Собственно, оба эти мотива — угроза превращения человекоподобных существ в соперников и даже уничтожителей людей, а также страх перед стиранием грани между человеческим и роботоморфным (придумаем такой неологизм по аналогии со словом «антропоморфный») — как раз и питают современную кинофантастику в различных поджанрах: от философских антиутопий до боевиков и комедий. О бунте технических созданий так или иначе рассказывают «2001: Космическая одиссея» Стенли Кубрика, «Мир Запада» и «Бегство» Майкла Крайтона. Любопытно, что и бестселлер Крайтона «Парк юрского периода», экранизированный Стивеном Спилбергом, в общем-то, почти о том же: выходе из-под человеческого контроля возрожденных существ доисторических времен. Сюда же можно отнести и «Универсального солдата» Роланда Эммериха, «Андроида» Аарона Липстада, «Сатурн-3» Стенли Донена.

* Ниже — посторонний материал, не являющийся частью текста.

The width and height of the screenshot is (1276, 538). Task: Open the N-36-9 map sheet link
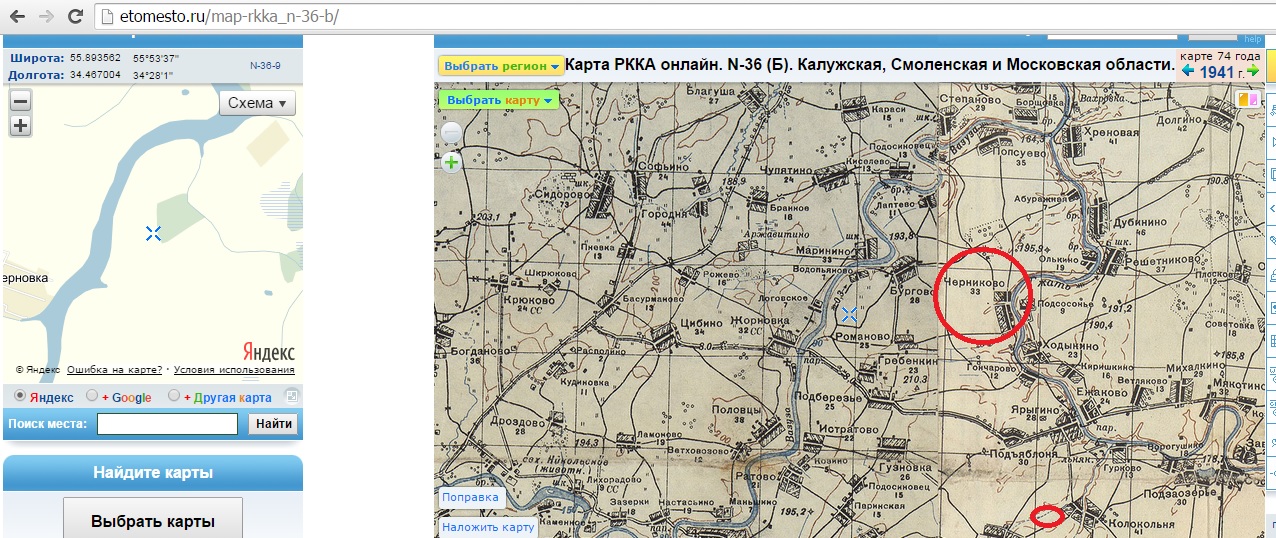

Кто мы: люди или роботы, всего лишь винтики и шестеренки в отлаженном механизме диктаторского или излишне технократичного, виртуализированного режима недалекого будущего, жертвы разнообразных экспериментов ученых над телами и душами людей, а может, просто животные, недалеко ушедшие от своих собратьев по живой природе?! Не этот ли вопрос поставлен в лентах «Планета обезьян» Фрэнклина Шеффнера, «Чарли» Ральфа Нелсона (еще в 1968 году предвосхищены за двадцать с лишним лет появление «Газонокосильщика» и приход виртуальной реальности), «ТНХ 1138» Джорджа Лукаса, «Мозговая атака» Дагласа Трамбалла, «Заводной апельсин» Стенли Кубрика, «О, счастливчик!» и «Больница Британия» Линдсея Андерсона, где сатирически отыграны и фильм Кубрика, и экранизации «Острова потерянных душ», «Джонни-Мнемоник» Роберта Лонго, «Виртуальный мир» Бретта Ленарда, словно «севшего на виртуальную иглу» после постановки «Газонокосильщика», «Странные дни» Кэтрин Бигилоу (по сюжету создателя «Терминаторов»), «Беглец» Джефа Мерфи, «Эмбрион» Ралфа Нелсона, «Человек ледникового периода» Фреда Скепси, «Муха» Дэвида Кроненберга.